Interestingly, the performance of the classifiers on both optimisation problems is relatively comparable. With the exception of SVM on One-Max which seems to be underperforming that on SUKP, the predictability of success operators from both individual as well as population domain features is consistent. It should be noted that the reported performance of the three classifiers can be tuned for further optimisation, which we aim at providing in a further study. In this study, however, the aim is to examine whether predictability of success operators can be achieved with a subset of input features learnt in different search problem(s). In such a way the relative importance of input features for the classification tasks are computed and compared; the weighted coefficients of feature vectors in the SVM classifier as well as the importance of features from the resulted Random Forest classifier, normalised across the 200 Decision Trees between 0 and 1. The results are shown in Fig. 4 for the One-Max problem and Fig. 5 for SUKP.

Fig. 4.
figure 4

Feature importance ranking for One-Max problem.

Fig. 5.
figure 5

Feature importance ranking for SUKP problem.
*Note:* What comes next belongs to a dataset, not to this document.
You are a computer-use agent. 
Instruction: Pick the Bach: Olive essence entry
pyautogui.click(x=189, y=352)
Once again the results show promising findings as a subset of features can be seen to have similar relative importance across both search problems. In fact this emphasises the suggestion, as observed earlier in the Chi-sqaure test results, that there seems to be a subset of effective features, like \(A^\prime \), to the task of operator selection that can be transferable from one problem to another. Worth mentioning that in both Fig. 4 and Fig. 5, the relative feature importance is computed for the whole set of features, as the SVM considers weighing all input attributes, and the RF calculates class impurity – relative Shannon entropy– weighted by the probability of reaching the target class (success operator) corresponding to all features as these are re-sampled across 200 trees, and subsequently their scores normalised. That is to say that in selecting the subset of effective features, their relative importance should be considered rather than the values assigned to them.
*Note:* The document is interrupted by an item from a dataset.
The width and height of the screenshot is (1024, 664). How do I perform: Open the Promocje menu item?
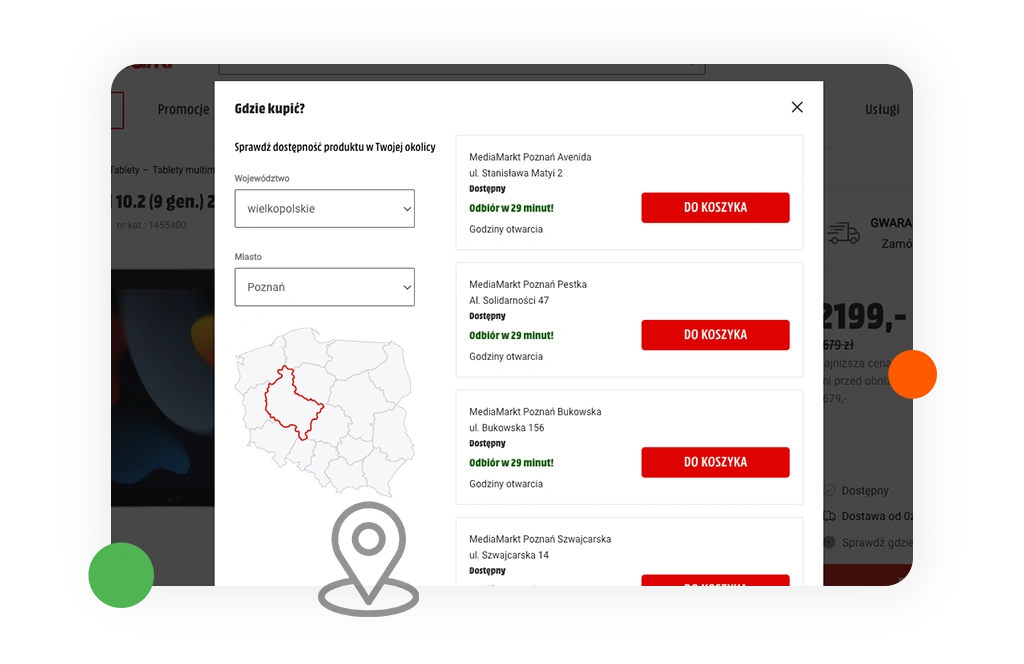click(x=183, y=110)

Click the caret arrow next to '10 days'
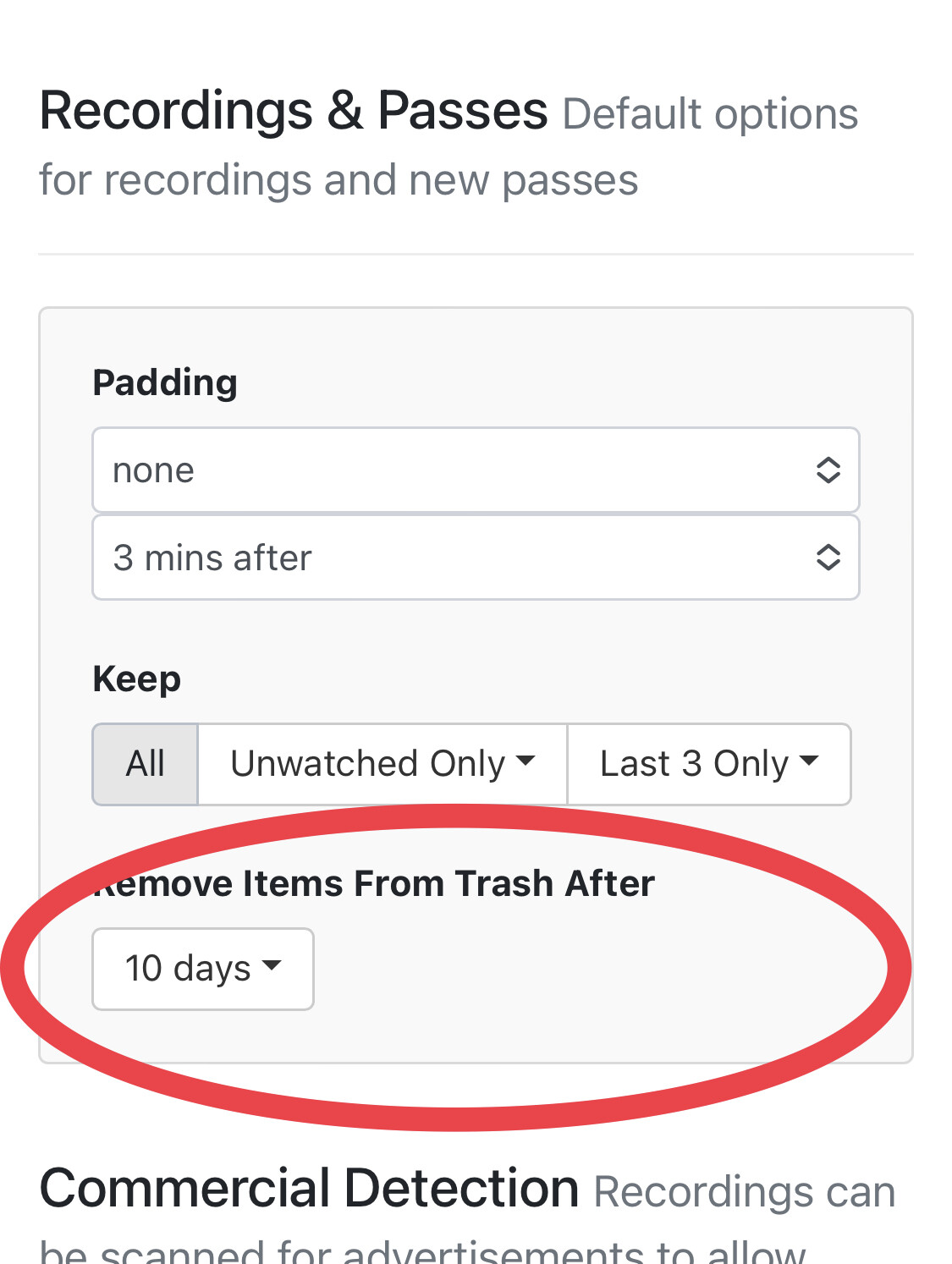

The assessment on what specific features are most prevalent to the success operator selection, and why can be ‘overenthusiastic’ at this stage, especially so as this would require extensive characterisation of both search problems, which will be evaluated further in a later study. Here, however, the argument on finding a transferable \(A^\prime \) from one search problem to another seems plausible. For this, the extent of predictability (solution quality) and robustness as features are reduced and transferred across different search domains should be examined further.
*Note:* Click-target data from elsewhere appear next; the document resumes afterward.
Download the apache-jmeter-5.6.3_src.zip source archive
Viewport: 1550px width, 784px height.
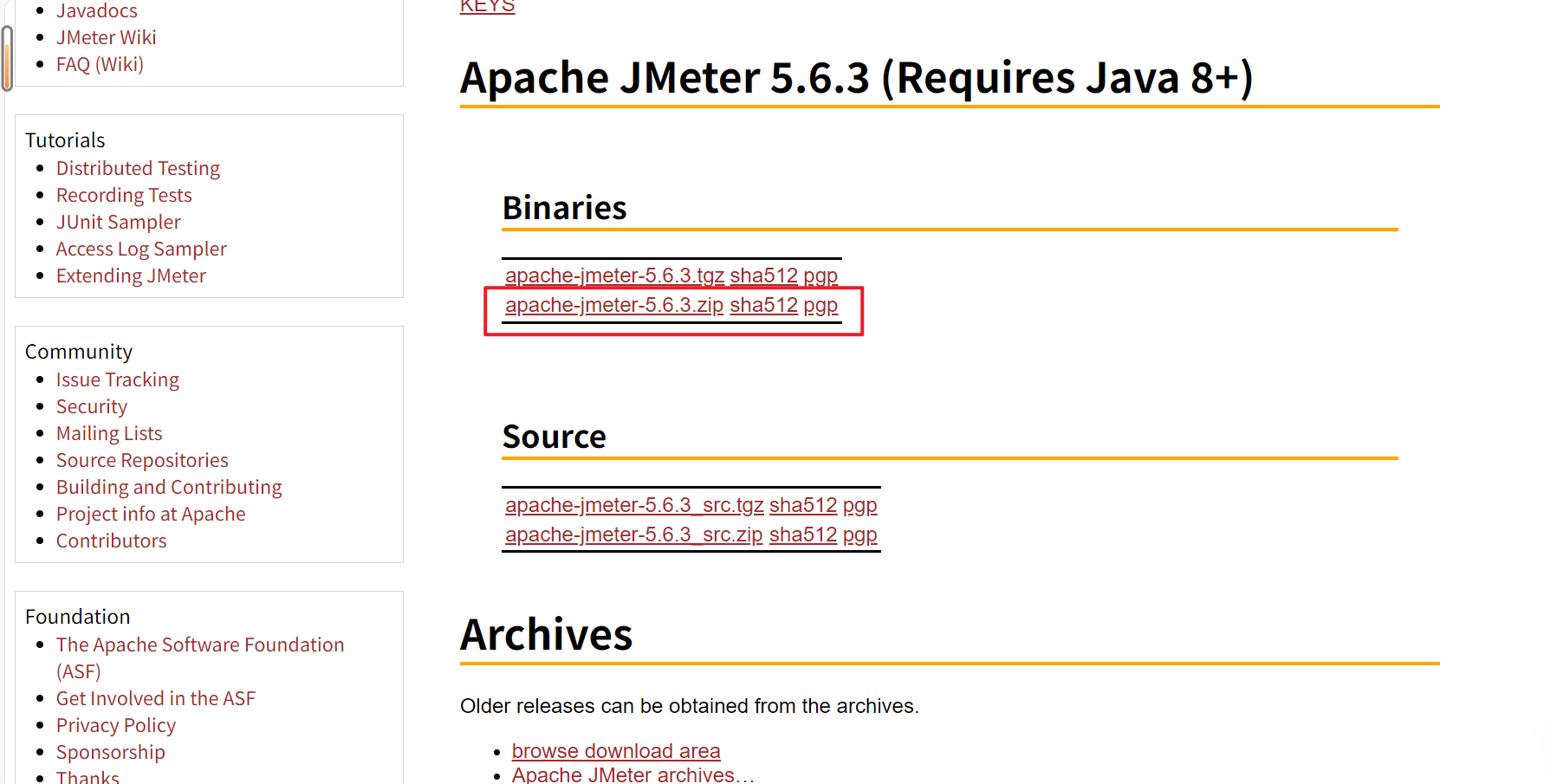click(x=633, y=535)
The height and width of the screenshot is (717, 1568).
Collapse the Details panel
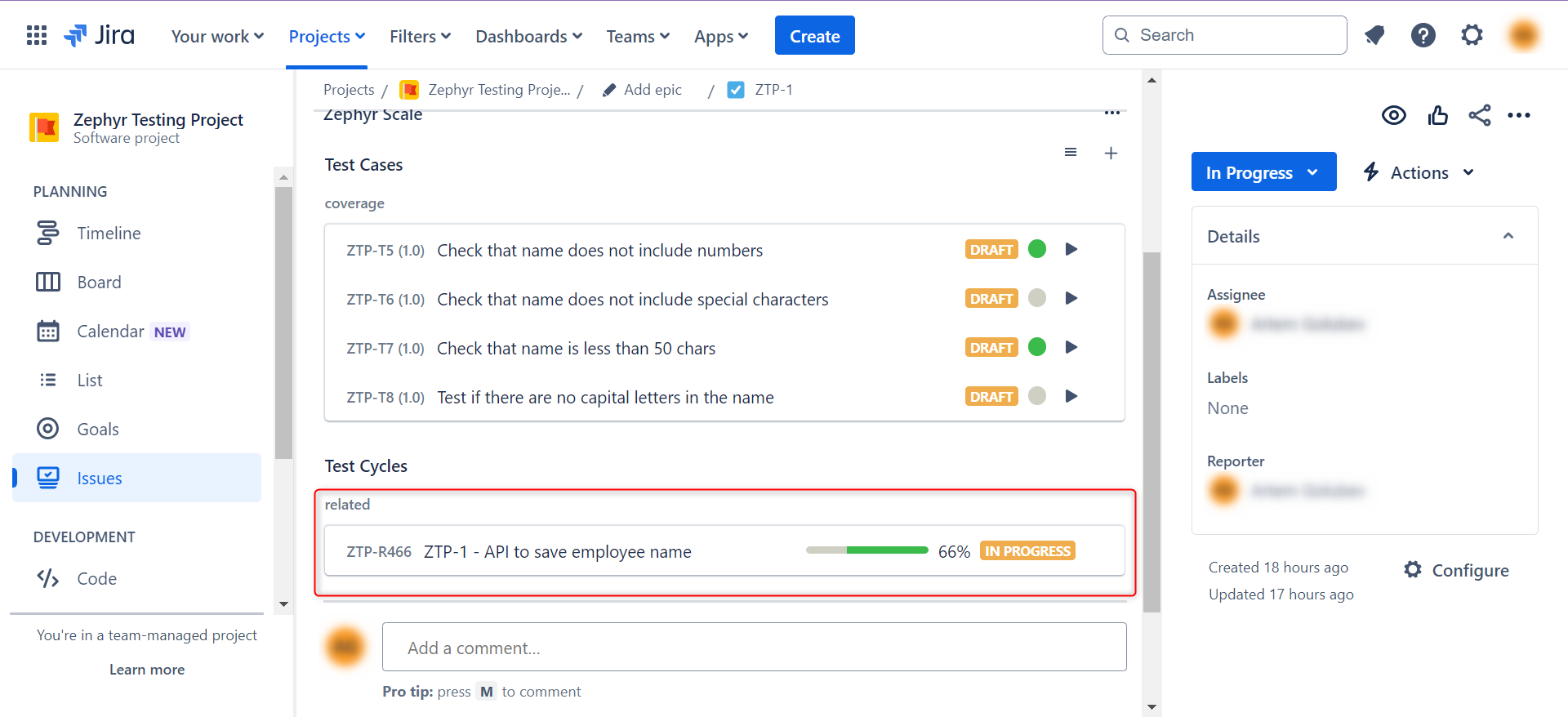[1508, 236]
5 Conclusions and Future Work

This paper presents an exploratory and a predictive analysis in order to reveal the impacts and domination of a set of features considered for characterisation of search spaces in optimisation domain. The idea is to identify the set of the most impactful and prominent features that best represent a problem state and its standing within its neighbourhood so that the best fitting neighbourhood function among many alternatives can be selected to generate the next problem state avoiding local optima for higher efficiency in search process. A swarm intelligence algorithm – artificial bee colony – has been used with a pool of neighbourhood functions, i.e. operators, to solve two different types of combinatorial optimisation problems utilising an adaptive operator selection scheme. The set of most prominent features are elicited through a rank of weights using statistical and machine learning methods. The analysis demonstrated that a set of features mostly including individual features are found to be more discriminative than those of population-based metrics.

The interesting preliminary outcome of the study is that the most effective features have been mostly the same even if the problem domain has changed. This can suggest that the information can be transferable between different problem domains. For the next step of this work, the success of transfer learning through the problems needs to be examined in terms of robustness and solution quality. The set features will be considered in active and reinforcement learning for dynamic and more realistic problems.